Pixel coordinate grounding data
BEGIN
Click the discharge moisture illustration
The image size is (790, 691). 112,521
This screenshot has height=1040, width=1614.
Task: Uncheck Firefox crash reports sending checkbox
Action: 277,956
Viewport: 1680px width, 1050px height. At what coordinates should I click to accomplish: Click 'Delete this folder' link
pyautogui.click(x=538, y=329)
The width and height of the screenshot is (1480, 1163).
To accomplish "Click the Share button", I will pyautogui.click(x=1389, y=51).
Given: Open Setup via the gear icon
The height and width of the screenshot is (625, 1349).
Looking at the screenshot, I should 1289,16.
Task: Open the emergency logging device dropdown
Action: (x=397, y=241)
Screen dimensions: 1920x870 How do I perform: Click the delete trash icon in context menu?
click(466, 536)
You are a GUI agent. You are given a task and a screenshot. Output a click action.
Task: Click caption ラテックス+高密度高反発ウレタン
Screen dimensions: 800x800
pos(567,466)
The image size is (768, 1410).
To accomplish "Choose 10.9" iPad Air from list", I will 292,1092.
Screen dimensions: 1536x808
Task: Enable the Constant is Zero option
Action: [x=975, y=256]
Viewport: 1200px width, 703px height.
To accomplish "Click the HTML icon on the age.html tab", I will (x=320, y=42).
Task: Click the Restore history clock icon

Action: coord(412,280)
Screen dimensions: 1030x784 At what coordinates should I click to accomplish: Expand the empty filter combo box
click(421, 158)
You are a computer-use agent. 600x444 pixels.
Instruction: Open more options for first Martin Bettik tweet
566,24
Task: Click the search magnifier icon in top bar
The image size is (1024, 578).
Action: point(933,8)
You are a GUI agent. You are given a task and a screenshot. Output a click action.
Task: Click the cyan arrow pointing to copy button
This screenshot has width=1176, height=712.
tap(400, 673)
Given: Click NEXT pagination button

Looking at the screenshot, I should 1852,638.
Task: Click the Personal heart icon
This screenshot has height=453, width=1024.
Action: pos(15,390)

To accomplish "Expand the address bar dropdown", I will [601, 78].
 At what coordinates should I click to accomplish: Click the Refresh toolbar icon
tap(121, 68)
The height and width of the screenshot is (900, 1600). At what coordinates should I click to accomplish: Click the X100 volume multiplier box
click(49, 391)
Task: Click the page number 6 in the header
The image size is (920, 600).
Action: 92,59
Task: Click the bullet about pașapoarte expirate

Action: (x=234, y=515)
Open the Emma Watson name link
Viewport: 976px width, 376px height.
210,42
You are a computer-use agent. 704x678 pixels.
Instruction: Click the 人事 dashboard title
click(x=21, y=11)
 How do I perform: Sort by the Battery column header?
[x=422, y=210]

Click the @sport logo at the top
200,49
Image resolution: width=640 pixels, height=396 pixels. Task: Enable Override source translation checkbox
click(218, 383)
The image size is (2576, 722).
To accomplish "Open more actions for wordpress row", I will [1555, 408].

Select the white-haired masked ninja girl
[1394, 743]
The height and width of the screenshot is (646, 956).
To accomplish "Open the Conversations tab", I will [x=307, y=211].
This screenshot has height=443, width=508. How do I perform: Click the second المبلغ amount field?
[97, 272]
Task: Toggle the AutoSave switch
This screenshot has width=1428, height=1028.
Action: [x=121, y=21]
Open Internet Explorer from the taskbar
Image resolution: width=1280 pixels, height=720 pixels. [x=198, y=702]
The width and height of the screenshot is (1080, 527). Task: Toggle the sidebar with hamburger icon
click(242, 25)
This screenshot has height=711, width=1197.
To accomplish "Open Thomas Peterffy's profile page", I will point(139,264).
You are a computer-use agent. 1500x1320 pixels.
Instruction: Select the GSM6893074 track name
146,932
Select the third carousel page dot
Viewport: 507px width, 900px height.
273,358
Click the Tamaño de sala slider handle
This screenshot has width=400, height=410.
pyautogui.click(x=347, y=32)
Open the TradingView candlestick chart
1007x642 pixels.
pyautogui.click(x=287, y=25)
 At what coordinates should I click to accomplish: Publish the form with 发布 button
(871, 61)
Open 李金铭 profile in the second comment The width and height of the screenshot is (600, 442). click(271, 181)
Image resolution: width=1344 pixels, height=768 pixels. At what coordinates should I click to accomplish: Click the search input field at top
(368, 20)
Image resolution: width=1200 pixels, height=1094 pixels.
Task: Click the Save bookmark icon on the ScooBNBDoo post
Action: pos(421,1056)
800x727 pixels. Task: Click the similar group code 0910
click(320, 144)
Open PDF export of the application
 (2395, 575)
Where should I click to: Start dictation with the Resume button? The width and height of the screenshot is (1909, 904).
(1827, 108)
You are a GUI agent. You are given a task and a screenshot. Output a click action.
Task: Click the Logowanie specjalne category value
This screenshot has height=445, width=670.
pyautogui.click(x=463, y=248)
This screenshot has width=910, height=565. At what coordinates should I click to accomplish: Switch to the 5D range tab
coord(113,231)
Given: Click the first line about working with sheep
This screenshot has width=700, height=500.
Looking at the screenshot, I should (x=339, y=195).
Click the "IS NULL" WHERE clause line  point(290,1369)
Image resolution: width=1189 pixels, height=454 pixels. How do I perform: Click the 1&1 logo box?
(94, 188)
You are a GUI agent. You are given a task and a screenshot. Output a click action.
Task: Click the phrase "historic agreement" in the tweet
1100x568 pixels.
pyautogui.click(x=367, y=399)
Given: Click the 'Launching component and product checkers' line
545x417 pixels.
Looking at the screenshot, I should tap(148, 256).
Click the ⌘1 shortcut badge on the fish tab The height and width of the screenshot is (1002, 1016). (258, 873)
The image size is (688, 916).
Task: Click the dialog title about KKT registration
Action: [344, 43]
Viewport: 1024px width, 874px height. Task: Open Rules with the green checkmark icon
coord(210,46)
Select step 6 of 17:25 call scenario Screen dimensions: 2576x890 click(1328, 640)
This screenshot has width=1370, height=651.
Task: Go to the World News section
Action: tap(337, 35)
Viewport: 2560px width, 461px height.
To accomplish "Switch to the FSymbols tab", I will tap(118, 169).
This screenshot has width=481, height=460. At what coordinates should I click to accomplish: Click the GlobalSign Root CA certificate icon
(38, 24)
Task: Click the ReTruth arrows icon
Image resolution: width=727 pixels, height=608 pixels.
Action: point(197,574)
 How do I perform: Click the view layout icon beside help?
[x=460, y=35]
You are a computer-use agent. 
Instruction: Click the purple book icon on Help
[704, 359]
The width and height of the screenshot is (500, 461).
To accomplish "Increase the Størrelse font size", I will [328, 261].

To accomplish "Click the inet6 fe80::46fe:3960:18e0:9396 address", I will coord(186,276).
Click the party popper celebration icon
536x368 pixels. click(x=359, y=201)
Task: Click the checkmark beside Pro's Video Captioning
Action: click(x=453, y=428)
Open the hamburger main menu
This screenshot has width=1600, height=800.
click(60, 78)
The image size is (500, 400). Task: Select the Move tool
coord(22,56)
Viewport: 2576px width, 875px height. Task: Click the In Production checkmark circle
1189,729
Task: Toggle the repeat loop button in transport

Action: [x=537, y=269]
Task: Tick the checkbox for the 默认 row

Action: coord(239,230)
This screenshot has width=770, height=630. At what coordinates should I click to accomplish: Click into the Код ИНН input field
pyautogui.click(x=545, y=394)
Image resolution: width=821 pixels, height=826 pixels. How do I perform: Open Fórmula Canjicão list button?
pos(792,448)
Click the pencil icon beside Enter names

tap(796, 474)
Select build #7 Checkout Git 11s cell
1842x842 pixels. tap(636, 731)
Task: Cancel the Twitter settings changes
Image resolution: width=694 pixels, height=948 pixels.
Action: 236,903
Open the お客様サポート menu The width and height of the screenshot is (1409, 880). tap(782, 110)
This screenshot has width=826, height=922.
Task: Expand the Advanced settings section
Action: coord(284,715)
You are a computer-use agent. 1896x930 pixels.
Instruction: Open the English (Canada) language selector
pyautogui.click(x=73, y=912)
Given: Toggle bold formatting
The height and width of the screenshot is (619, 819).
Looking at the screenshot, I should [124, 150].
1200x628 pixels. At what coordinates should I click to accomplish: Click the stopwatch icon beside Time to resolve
END
■ **The task**:
Pick out all lines from the data above in which the word "address" appears.

■ **Problem solution**:
To accomplish "Expand the address bar dropdown", I will [601, 78].
To accomplish "Click the inet6 fe80::46fe:3960:18e0:9396 address", I will coord(186,276).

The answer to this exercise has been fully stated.